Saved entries
━━━━━━━━━━━━━━━━━━━━
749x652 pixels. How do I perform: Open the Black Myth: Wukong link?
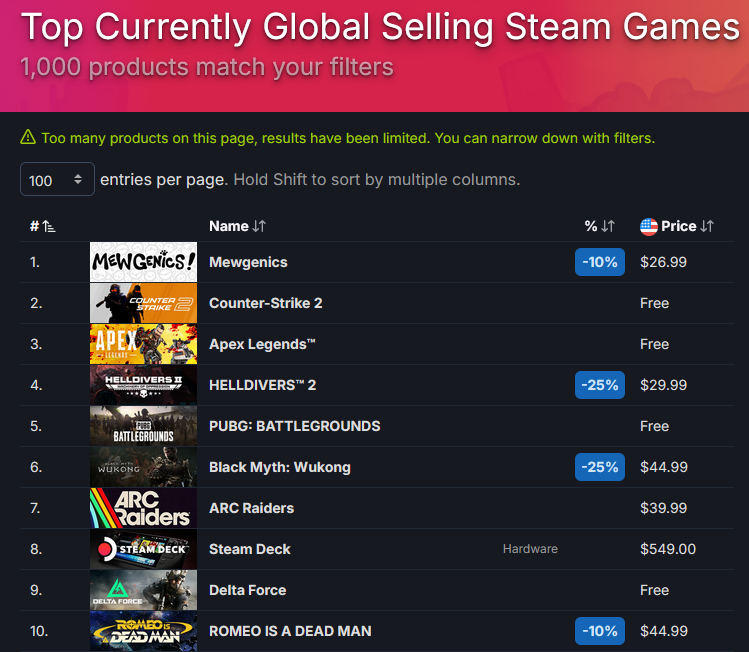pyautogui.click(x=279, y=467)
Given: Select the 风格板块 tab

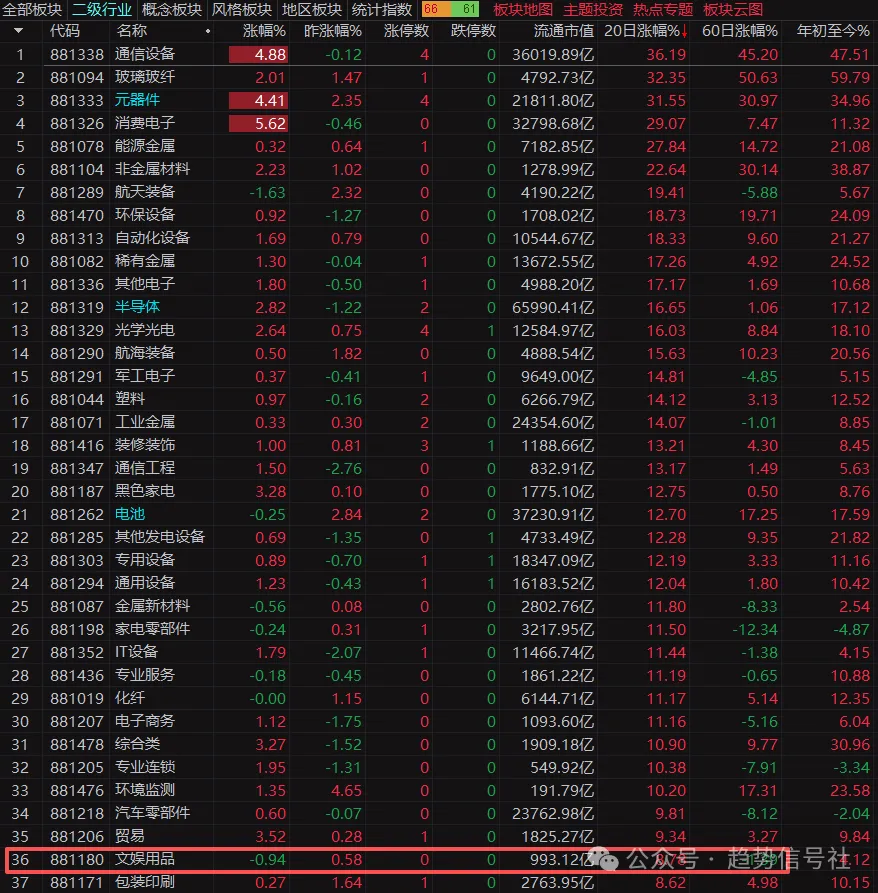Looking at the screenshot, I should pos(241,10).
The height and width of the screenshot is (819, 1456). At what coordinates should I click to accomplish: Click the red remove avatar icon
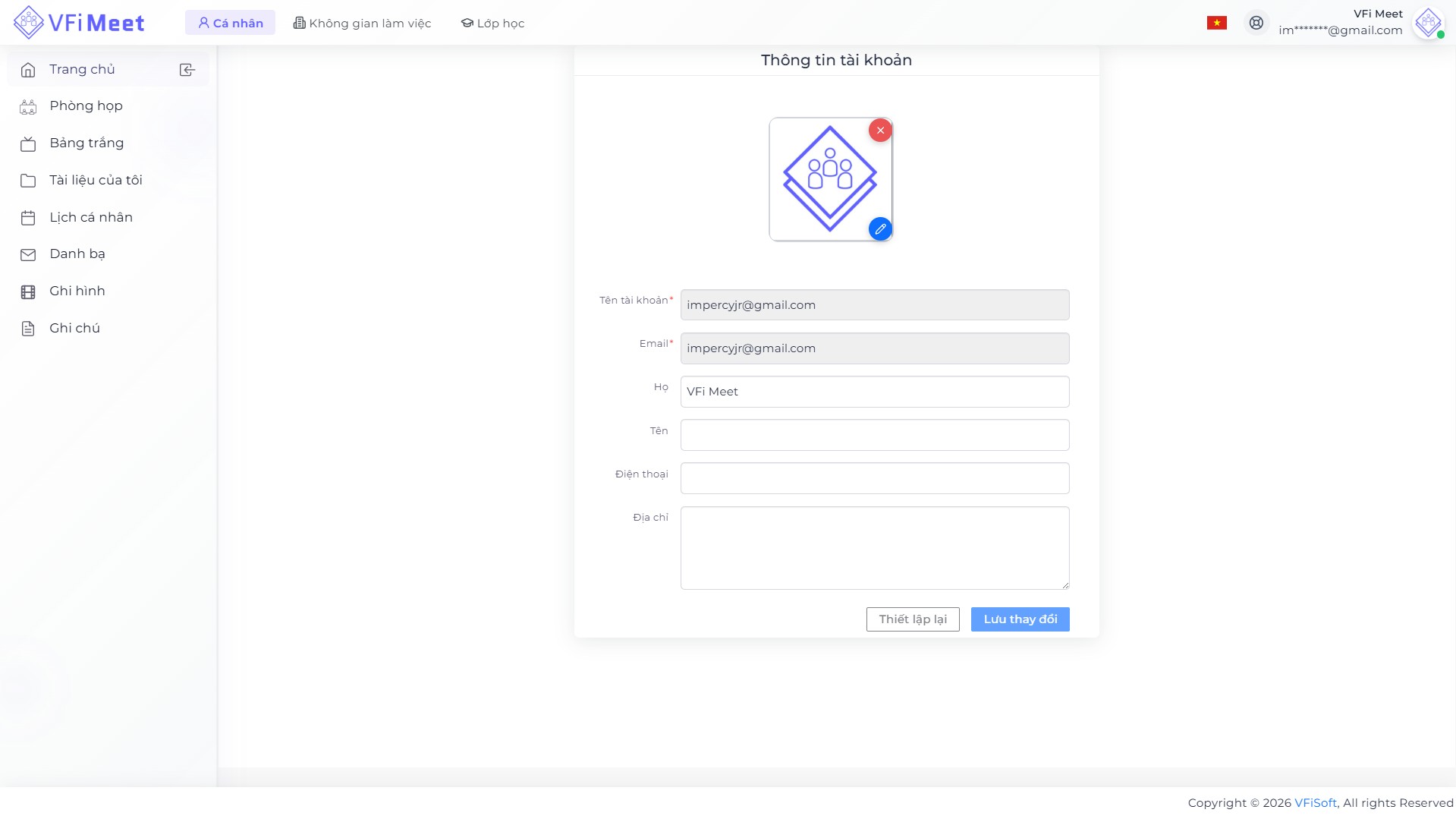(880, 131)
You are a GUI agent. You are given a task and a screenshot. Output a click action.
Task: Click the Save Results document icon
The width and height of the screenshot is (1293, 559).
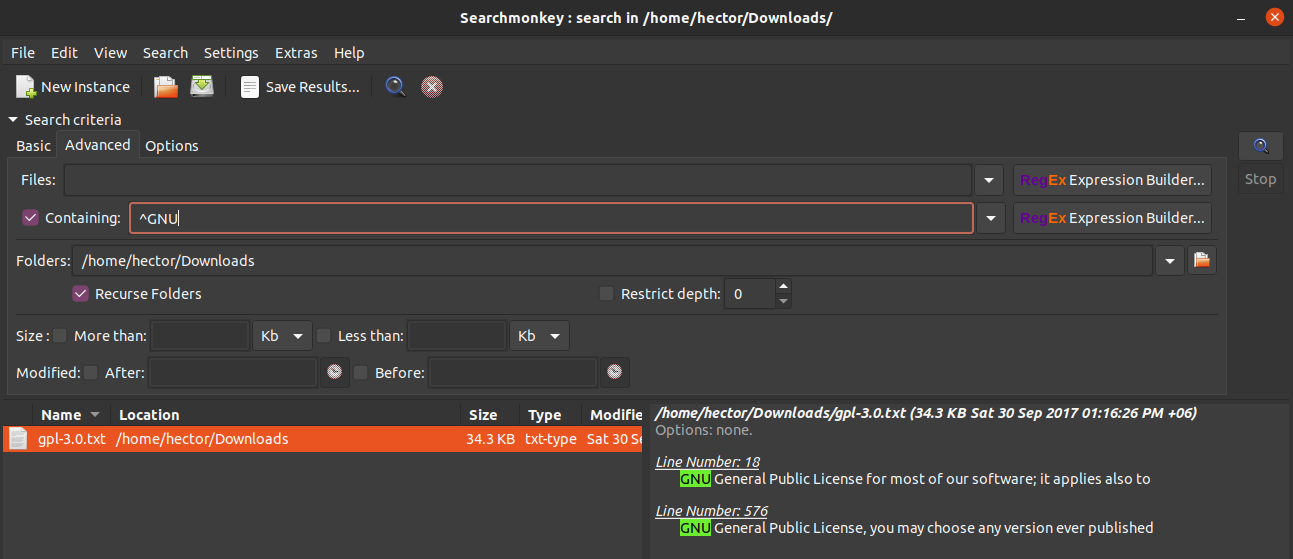click(250, 87)
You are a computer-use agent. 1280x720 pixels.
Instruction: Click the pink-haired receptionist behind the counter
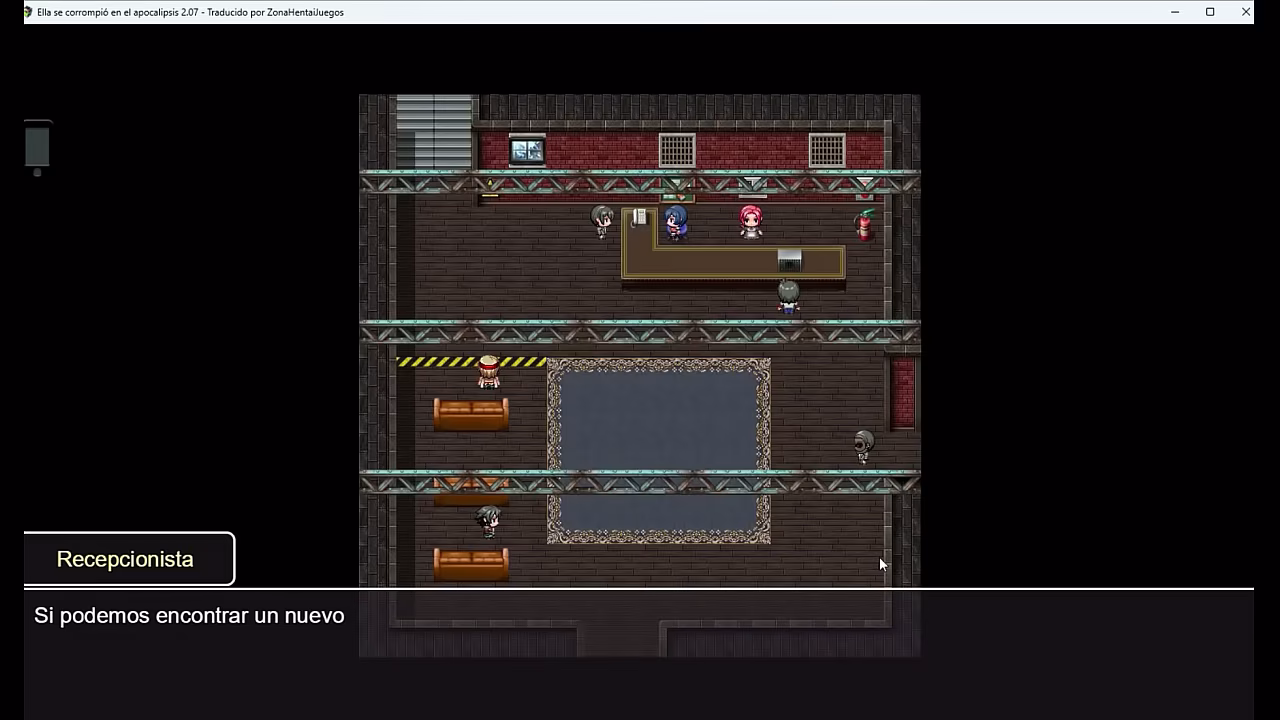[751, 221]
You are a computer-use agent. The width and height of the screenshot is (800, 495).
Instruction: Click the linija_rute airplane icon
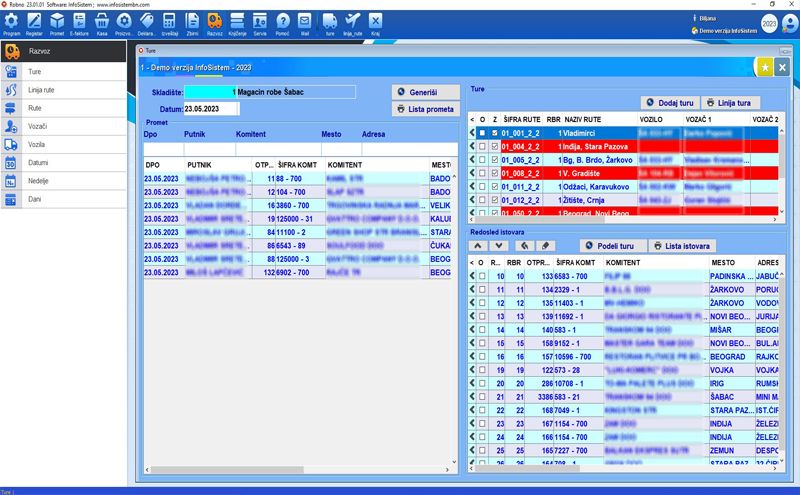click(352, 24)
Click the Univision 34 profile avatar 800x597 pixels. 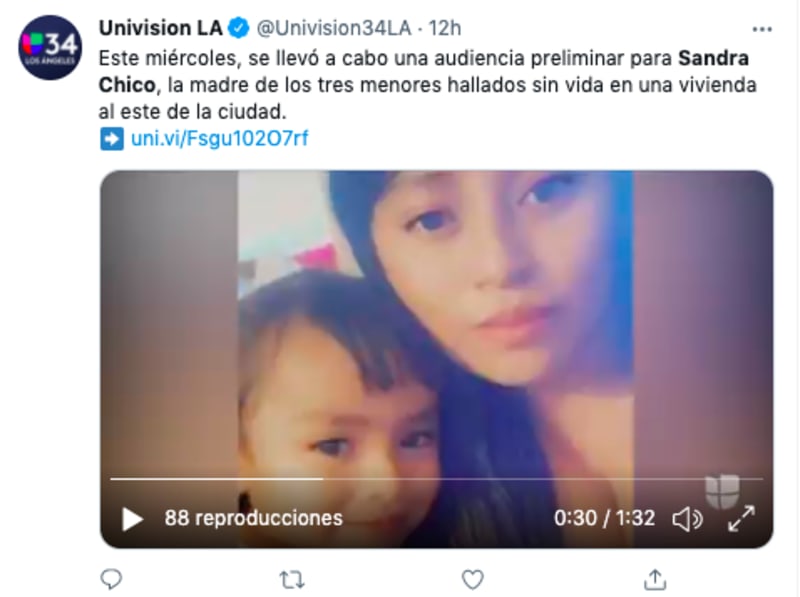coord(50,47)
━━━━━━━━━━━━━━━━━━━━
▸ **WHAT YOU HAVE TO DO**: Search term "computer": return each line of the data that contains it.

▸ **TASK SOLUTION**:
You are a computer-use agent. 1280x720 pixels.
You are a computer-use agent. The width and height of the screenshot is (800, 495).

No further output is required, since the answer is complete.